Jaw repositioning. In this procedure, your jaw is moved forward from the remainder of your face bones. This enlarges the space behind the tongue and soft palate, making obstruction less likely. This procedure, which is known as maxillomandibular advancement, may require the cooperation of an oral surgeon and an orthodontist, and at times may be combined with another procedure to improve the likelihood of success. This surgery is not done that often, but for some people is recommended and is one of the more successful is x-rays indicate a need.
Implants. This is probably the most reasonable and least problematic. Plastic rods are surgically implanted into the soft palate while you're under local anesthetic. This procedure may be an option for those with snoring or milder sleep apnea who can't tolerate CPAP.
Creating a new air passageway (tracheostomy). You may need this form of surgery if other treatments have failed and you have severe, life-threatening sleep apnea. In this procedure, your surgeon makes an opening in your neck and inserts a metal or plastic tube through which you breathe. You keep the opening covered during the day. But at night you uncover it to allow air to pass in and out of your lungs, bypassing the blocked air passage in your throat. We have all seen these in people that have had throat cancer.
Tissue removal. During this procedure, which is called uvulopalatopharyngoplasty (UPPP), your doctor removes tissue from the rear of your mouth and top of your throat. Your tonsils and adenoids usually are removed as well. This type of surgery may be successful in stopping throat structures from vibrating and causing snoring. However, it may be less successful in treating sleep apnea because tissue farther down your throat may still block your air passage. UPPP usually is performed in a hospital and requires a general anesthetic.

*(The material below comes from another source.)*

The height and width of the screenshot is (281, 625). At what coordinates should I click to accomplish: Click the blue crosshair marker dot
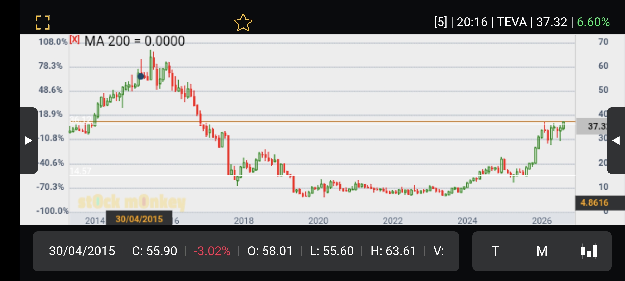tap(141, 76)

Removing tissues in the back of your throat with a laser (laser-assisted uvulopalatoplasty) isn't a recommended treatment for sleep apnea. Radiofrequency energy (radiofrequency ablation) may be an option for people who can't tolerate CPAP or oral appliances.
This procedure has the least success and seldom stops sleep apnea. Other types of surgery may help reduce snoring and contribute to the treatment of sleep apnea by clearing or enlarging air passages:
- Nasal surgery to remove polyps or straighten a crooked partition between your nostrils (deviated nasal septum). This is often successful if needed.
- Surgery to remove enlarged tonsils or adenoids
Treatments for central and complex sleep apnea may include: (These types of sleep apnea can be a dangerous as obstructive sleep apnea.)
Treatment for associated medical problems. Possible causes of central sleep apnea include heart or neuromuscular disorders, and treating those conditions may help. For example, optimizing therapy for heart failure may eliminate central sleep apnea.
Supplemental oxygen. Using supplemental oxygen while you sleep may help if you have central sleep apnea. Various forms of oxygen are available as well as different devices to deliver oxygen to your lungs.
Continuous positive airway pressure (CPAP). This method, also used in obstructive sleep apnea, involves wearing a pressurized mask over your nose while you sleep. The mask is attached to a small pump that forces air through your airway to keep it from collapsing. CPAP may eliminate snoring and prevent sleep apnea. As with obstructive sleep apnea, it's important that you use the device as directed. If your mask is uncomfortable or the pressure feels too strong, talk with your doctor so that adjustments can be made. All the different types of CPAP machines may be used with success.
Along with these treatments, you may read or hear about different treatments for sleep apnea, such as implants. Although a number of medical devices and procedures have received Food and Drug Administration clearance, there's limited published research regarding how useful they are, and they aren't generally recommended as sole therapies.